Your instructions -
Wherever a line holds the word "Comments", copy that line from the data.
..............................
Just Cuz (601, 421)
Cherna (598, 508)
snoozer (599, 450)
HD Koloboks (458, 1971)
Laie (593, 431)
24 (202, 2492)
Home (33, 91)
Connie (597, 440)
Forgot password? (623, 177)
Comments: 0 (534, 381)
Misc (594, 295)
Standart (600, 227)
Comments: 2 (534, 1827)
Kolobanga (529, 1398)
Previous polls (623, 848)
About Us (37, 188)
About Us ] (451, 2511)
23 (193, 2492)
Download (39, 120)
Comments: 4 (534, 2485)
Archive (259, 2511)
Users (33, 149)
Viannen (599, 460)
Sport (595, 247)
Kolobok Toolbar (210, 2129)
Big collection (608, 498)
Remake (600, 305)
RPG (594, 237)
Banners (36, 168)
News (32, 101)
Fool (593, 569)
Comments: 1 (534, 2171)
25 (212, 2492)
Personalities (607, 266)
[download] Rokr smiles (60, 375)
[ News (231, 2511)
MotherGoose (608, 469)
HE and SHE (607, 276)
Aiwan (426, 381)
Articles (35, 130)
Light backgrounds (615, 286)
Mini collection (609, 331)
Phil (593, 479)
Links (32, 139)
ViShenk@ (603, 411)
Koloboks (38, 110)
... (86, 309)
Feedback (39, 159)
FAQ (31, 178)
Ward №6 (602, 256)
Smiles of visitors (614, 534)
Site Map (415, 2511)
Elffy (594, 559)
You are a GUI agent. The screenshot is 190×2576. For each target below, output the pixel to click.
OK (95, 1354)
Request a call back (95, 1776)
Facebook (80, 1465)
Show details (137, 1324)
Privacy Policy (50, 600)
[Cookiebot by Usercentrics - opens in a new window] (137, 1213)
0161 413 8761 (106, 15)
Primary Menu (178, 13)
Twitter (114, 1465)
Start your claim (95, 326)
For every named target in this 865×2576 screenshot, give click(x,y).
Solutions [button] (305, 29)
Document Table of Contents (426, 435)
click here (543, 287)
..............................
Answer area -
Comments: 0 (534, 381)
Comments: 2 (534, 1827)
Comments: 4 (534, 2485)
Comments: 1 (534, 2171)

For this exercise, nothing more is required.